One of the most prestigious documentary sections of The Canary Museum is its rich hemeroteca, whose origin dates back mainly to the collections from the particular archives of Dr. Chil and the Martínez de Escobar brothers, who became part of the library of society from the moment of its foundation.
Since then, the hemeroteca of El Museo Canario has not stopped increasing its funds for a single day, so as early as the 1940s it was necessary to remove it from the central core of the library to facilitate its internal management and its correct treatment as a specialized collection.
The criteria for selecting funds for the hemeroteca are formulated with the aim of forming a collection of heritage character that includes all the periodicals published in the archipelago, to which we must add those edited by Canarian societies or colonies abroad or those that present a special interest for the knowledge of our island reality. Complete the hemeroteca an important collection of national and international scientific journals.
Thus, after 130 years of income, currently the hemeroteca is considered as the most complete of all that exist in the archipelago, and has numerous copies of press or magazines that can only be found on our shelves.

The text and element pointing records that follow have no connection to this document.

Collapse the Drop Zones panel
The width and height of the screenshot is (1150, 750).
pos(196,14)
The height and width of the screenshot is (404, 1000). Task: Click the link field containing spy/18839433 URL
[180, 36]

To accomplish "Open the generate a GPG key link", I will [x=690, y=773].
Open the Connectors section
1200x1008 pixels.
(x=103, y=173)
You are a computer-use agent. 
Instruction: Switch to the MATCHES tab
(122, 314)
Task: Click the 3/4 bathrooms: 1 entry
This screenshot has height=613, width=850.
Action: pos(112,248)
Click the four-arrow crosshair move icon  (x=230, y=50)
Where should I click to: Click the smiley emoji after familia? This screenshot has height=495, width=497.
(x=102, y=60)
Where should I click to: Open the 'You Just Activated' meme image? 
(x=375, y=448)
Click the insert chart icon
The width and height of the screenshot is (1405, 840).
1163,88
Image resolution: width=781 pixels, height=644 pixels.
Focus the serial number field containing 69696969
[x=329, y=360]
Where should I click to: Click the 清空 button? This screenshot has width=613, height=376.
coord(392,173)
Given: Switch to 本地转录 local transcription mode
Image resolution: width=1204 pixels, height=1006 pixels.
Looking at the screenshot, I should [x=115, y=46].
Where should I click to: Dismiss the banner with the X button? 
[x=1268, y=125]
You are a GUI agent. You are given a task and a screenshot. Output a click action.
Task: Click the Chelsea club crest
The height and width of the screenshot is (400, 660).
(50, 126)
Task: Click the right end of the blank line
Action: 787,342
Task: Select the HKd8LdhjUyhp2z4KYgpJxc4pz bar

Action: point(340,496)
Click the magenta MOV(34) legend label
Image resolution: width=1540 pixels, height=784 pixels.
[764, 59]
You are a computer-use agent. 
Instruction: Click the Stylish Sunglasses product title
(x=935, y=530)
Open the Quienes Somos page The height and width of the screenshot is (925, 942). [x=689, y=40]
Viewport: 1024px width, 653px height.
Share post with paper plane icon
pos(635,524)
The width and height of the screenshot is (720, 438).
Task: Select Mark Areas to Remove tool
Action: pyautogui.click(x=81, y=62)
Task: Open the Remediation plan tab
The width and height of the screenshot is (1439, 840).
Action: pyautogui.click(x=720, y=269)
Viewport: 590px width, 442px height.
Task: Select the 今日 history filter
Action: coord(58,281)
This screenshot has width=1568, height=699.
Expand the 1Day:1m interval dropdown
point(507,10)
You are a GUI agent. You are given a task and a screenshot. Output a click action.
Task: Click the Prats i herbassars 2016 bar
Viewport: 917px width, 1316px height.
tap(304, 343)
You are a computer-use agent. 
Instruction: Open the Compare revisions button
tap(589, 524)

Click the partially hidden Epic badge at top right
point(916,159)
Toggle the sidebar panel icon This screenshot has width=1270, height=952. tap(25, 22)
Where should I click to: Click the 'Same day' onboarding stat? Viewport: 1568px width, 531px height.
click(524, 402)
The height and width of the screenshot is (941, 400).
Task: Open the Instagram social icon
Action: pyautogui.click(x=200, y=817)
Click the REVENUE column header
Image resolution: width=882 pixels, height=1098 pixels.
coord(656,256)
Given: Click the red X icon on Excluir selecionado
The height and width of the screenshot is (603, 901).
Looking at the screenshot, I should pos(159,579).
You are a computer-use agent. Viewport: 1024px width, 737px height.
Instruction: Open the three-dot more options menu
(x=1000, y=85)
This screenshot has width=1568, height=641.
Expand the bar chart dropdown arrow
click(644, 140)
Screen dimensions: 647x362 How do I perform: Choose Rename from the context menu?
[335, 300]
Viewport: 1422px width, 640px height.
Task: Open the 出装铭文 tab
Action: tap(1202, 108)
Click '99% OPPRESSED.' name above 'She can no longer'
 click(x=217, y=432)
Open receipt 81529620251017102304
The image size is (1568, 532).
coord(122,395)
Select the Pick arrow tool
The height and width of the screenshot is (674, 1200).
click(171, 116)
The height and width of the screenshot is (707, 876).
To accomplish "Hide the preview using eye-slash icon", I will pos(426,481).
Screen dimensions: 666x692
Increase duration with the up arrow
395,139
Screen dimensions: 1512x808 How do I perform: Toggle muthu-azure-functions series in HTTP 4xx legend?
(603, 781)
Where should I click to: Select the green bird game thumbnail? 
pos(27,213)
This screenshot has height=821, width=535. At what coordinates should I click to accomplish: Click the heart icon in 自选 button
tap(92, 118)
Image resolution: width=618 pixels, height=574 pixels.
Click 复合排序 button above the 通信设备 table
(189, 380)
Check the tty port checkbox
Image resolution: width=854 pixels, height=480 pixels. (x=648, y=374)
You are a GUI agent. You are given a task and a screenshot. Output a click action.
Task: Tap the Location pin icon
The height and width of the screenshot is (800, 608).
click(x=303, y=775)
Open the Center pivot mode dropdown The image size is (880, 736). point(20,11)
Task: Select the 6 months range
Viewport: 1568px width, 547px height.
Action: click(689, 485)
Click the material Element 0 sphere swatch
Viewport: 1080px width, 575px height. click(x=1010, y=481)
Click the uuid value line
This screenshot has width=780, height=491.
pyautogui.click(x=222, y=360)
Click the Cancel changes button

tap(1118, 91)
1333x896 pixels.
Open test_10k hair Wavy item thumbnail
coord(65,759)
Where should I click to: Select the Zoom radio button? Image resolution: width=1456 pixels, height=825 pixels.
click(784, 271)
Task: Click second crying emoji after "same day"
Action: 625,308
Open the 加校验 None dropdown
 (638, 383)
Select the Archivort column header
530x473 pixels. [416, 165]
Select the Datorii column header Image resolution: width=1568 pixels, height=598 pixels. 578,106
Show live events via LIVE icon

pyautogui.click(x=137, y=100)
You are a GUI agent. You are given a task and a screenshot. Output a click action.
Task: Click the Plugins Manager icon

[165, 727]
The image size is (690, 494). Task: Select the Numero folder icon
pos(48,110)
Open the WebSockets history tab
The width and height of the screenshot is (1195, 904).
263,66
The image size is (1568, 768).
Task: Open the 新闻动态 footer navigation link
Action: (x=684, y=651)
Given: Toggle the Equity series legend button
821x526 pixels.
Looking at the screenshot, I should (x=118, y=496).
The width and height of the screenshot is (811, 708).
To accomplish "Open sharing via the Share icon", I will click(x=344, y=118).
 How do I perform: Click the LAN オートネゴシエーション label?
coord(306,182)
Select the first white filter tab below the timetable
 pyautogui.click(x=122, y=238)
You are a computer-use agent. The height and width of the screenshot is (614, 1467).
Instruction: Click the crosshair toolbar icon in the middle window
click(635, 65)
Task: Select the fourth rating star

Among the titles that make up the hemeroteca of The Canary Museum we can find the only copy of the famous Canary Islands Post, the first known newspaper of the islands, written by an anonymous author and distributed in 1762 in manuscript copies. To this headthey we must also add the first that was printed on the islands, the Miscellaneous Weekly enciclopédic elementar, dated in La Laguna between 1785 and 1787. From there, a collection that arrives without interruption to the copies of the press that is currently published in the archipelago, going through a stage, in the second half of the nineteenth century and the first years of the twentieth century, in which the Canary Islands became one of the five Spanish provinces of greatest journalistic production. At this time, the most diverse political trends and opinion groups of all kinds are represented in the press: liberal, republican, conservative, socialist, nationalist, monarchists, traditionalists, Catholics, anti-clerical, anarchists, masonic, satirist, literary, feminine, professional…
In total, about one million copies of publications of all kinds illustrating the plurality of Canarian society and the events, major and minor, of which he witnessed, mainly in the last two centuries.